--- Passage provided ---
Ed Felten has put together a SonyBMG DRM Customer Survival Kit. It includes command-line instructions to determine if you have the Aries.sys driver installed on your computer, along with instructions on how to disable the service.
Professor Felten also notes that Sony will actually tell you how to work around its copy protection if you ask:
How to get songs from these discs into iTunes, an iPod, or anywhere else you can legally put them: SonyBMG will send instructions on how to do this to anyone who asks. Note that their instructions direct you to agree to their End User License Agreement; be sure to read the agreement and think about whether you want to accept it.
Or you could just read the instructions at his site.
Unfortunately, the workaround involves making inferior (128K) WMA copies of the tracks, burning them to a CD, then reripping them in any format you like. There’s no way to get a decent copy, much less a perfect digital copy.
---
Work instructions:
Answer these from the SonyBMG copy protection post above:
(a) Which driver do the command-line instructions check for?
(b) What do SonyBMG's instructions direct you to agree to?
(c) What bitrate are the WMA copies made in the workaround?
--- Dataset content ---
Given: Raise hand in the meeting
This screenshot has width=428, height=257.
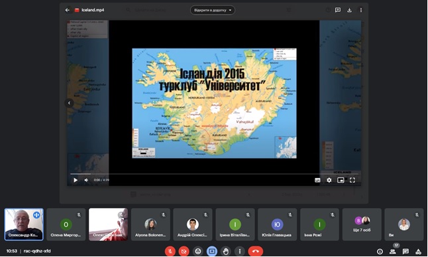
---
Output below:
(a) Aries.sys
(b) Their End User License Agreement
(c) 128K